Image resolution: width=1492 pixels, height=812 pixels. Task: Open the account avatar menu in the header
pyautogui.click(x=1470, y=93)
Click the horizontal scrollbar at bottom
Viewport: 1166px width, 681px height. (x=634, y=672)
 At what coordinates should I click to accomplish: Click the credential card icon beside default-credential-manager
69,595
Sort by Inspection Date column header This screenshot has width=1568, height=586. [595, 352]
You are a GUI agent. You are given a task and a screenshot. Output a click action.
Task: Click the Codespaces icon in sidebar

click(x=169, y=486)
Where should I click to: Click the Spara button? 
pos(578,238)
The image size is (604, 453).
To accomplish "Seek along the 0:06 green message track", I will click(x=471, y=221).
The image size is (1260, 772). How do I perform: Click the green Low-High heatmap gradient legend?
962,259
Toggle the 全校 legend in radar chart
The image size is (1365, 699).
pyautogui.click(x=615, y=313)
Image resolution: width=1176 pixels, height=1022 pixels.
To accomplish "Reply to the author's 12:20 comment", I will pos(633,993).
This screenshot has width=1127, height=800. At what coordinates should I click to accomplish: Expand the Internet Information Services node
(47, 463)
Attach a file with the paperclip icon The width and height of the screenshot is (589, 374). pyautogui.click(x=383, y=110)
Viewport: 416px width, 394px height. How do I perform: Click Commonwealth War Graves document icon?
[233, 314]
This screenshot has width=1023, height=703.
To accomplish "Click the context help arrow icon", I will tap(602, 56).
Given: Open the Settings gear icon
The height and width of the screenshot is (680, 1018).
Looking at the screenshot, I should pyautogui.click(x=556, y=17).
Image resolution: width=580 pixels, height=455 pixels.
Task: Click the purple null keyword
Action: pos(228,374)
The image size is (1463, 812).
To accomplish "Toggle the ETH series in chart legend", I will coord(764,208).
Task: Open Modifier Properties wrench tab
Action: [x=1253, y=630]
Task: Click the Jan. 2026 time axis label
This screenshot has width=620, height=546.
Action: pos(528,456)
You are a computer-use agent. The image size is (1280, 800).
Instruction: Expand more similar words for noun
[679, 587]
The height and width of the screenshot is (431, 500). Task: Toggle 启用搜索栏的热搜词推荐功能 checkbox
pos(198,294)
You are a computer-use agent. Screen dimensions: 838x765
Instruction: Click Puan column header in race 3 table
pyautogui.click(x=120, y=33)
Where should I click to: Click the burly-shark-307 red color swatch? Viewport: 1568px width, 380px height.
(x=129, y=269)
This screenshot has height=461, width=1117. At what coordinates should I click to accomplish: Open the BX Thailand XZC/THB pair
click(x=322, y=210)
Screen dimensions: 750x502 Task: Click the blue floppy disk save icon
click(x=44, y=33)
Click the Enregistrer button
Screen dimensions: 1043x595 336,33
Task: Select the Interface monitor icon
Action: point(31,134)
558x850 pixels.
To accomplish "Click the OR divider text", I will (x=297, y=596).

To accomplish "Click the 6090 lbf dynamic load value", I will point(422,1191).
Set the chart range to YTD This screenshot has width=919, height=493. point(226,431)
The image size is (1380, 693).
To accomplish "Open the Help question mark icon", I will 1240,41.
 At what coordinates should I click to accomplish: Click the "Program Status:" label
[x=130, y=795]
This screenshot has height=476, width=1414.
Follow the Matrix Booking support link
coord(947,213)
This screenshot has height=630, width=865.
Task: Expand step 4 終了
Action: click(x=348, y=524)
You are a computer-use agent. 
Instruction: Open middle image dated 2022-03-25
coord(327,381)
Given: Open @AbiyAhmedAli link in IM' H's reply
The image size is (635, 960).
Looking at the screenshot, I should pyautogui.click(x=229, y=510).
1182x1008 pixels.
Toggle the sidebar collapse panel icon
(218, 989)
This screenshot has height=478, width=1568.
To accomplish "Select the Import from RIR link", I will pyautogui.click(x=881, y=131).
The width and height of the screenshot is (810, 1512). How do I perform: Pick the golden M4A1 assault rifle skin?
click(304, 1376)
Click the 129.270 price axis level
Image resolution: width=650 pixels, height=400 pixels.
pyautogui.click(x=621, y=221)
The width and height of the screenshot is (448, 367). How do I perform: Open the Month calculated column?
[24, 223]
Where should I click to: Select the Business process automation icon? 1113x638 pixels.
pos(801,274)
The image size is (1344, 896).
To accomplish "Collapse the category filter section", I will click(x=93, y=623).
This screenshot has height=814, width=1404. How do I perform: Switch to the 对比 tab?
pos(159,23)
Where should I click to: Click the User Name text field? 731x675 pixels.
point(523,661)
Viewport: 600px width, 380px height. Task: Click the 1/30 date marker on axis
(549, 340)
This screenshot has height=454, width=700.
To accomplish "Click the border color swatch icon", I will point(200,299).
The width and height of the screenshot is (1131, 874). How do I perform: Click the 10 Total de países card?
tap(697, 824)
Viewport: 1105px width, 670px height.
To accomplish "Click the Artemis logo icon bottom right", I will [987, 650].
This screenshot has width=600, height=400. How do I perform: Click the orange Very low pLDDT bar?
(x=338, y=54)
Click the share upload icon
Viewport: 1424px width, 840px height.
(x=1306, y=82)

▶ _The task_:
For this exercise, set down all of the entries again word for word.

▶ _Written answer_:
Image resolution: width=1492 pixels, height=812 pixels. Task: Open the account avatar menu in the header
pyautogui.click(x=1470, y=93)
Click the horizontal scrollbar at bottom
Viewport: 1166px width, 681px height. (x=634, y=672)
 At what coordinates should I click to accomplish: Click the credential card icon beside default-credential-manager
69,595
Sort by Inspection Date column header This screenshot has width=1568, height=586. [595, 352]
You are a GUI agent. You are given a task and a screenshot. Output a click action.
Task: Click the Codespaces icon in sidebar

click(x=169, y=486)
Where should I click to: Click the Spara button? 
pos(578,238)
The image size is (604, 453).
To accomplish "Seek along the 0:06 green message track", I will click(x=471, y=221).
The image size is (1260, 772). How do I perform: Click the green Low-High heatmap gradient legend?
962,259
Toggle the 全校 legend in radar chart
The image size is (1365, 699).
pyautogui.click(x=615, y=313)
Image resolution: width=1176 pixels, height=1022 pixels.
To accomplish "Reply to the author's 12:20 comment", I will pos(633,993).
This screenshot has width=1127, height=800. At what coordinates should I click to accomplish: Expand the Internet Information Services node
(47, 463)
Attach a file with the paperclip icon The width and height of the screenshot is (589, 374). pyautogui.click(x=383, y=110)
Viewport: 416px width, 394px height. How do I perform: Click Commonwealth War Graves document icon?
[233, 314]
This screenshot has width=1023, height=703.
To accomplish "Click the context help arrow icon", I will tap(602, 56).
Given: Open the Settings gear icon
The height and width of the screenshot is (680, 1018).
Looking at the screenshot, I should pyautogui.click(x=556, y=17).
Image resolution: width=580 pixels, height=455 pixels.
Task: Click the purple null keyword
Action: pos(228,374)
The image size is (1463, 812).
To accomplish "Toggle the ETH series in chart legend", I will coord(764,208).
Task: Open Modifier Properties wrench tab
Action: [x=1253, y=630]
Task: Click the Jan. 2026 time axis label
This screenshot has width=620, height=546.
Action: pos(528,456)
You are a computer-use agent. The image size is (1280, 800).
Instruction: Expand more similar words for noun
[679, 587]
The height and width of the screenshot is (431, 500). Task: Toggle 启用搜索栏的热搜词推荐功能 checkbox
pos(198,294)
You are a computer-use agent. Screen dimensions: 838x765
Instruction: Click Puan column header in race 3 table
pyautogui.click(x=120, y=33)
Where should I click to: Click the burly-shark-307 red color swatch? Viewport: 1568px width, 380px height.
(x=129, y=269)
This screenshot has height=461, width=1117. At what coordinates should I click to accomplish: Open the BX Thailand XZC/THB pair
click(x=322, y=210)
Screen dimensions: 750x502 Task: Click the blue floppy disk save icon
click(x=44, y=33)
Click the Enregistrer button
Screen dimensions: 1043x595 336,33
Task: Select the Interface monitor icon
Action: point(31,134)
558x850 pixels.
To accomplish "Click the OR divider text", I will (x=297, y=596).

To accomplish "Click the 6090 lbf dynamic load value", I will point(422,1191).
Set the chart range to YTD This screenshot has width=919, height=493. point(226,431)
The image size is (1380, 693).
To accomplish "Open the Help question mark icon", I will 1240,41.
 At what coordinates should I click to accomplish: Click the "Program Status:" label
[x=130, y=795]
This screenshot has height=476, width=1414.
Follow the Matrix Booking support link
coord(947,213)
This screenshot has height=630, width=865.
Task: Expand step 4 終了
Action: click(x=348, y=524)
You are a computer-use agent. 
Instruction: Open middle image dated 2022-03-25
coord(327,381)
Given: Open @AbiyAhmedAli link in IM' H's reply
The image size is (635, 960).
Looking at the screenshot, I should pyautogui.click(x=229, y=510).
1182x1008 pixels.
Toggle the sidebar collapse panel icon
(218, 989)
This screenshot has height=478, width=1568.
To accomplish "Select the Import from RIR link", I will pyautogui.click(x=881, y=131).
The width and height of the screenshot is (810, 1512). How do I perform: Pick the golden M4A1 assault rifle skin?
click(304, 1376)
Click the 129.270 price axis level
Image resolution: width=650 pixels, height=400 pixels.
pyautogui.click(x=621, y=221)
The width and height of the screenshot is (448, 367). How do I perform: Open the Month calculated column?
[24, 223]
Where should I click to: Select the Business process automation icon? 1113x638 pixels.
pos(801,274)
The image size is (1344, 896).
To accomplish "Collapse the category filter section", I will click(x=93, y=623).
This screenshot has height=814, width=1404. How do I perform: Switch to the 对比 tab?
pos(159,23)
Where should I click to: Click the User Name text field? 731x675 pixels.
point(523,661)
Viewport: 600px width, 380px height. Task: Click the 1/30 date marker on axis
(549, 340)
This screenshot has height=454, width=700.
To accomplish "Click the border color swatch icon", I will point(200,299).
The width and height of the screenshot is (1131, 874). How do I perform: Click the 10 Total de países card?
tap(697, 824)
Viewport: 1105px width, 670px height.
To accomplish "Click the Artemis logo icon bottom right", I will [987, 650].
This screenshot has width=600, height=400. How do I perform: Click the orange Very low pLDDT bar?
(x=338, y=54)
Click the share upload icon
Viewport: 1424px width, 840px height.
(x=1306, y=82)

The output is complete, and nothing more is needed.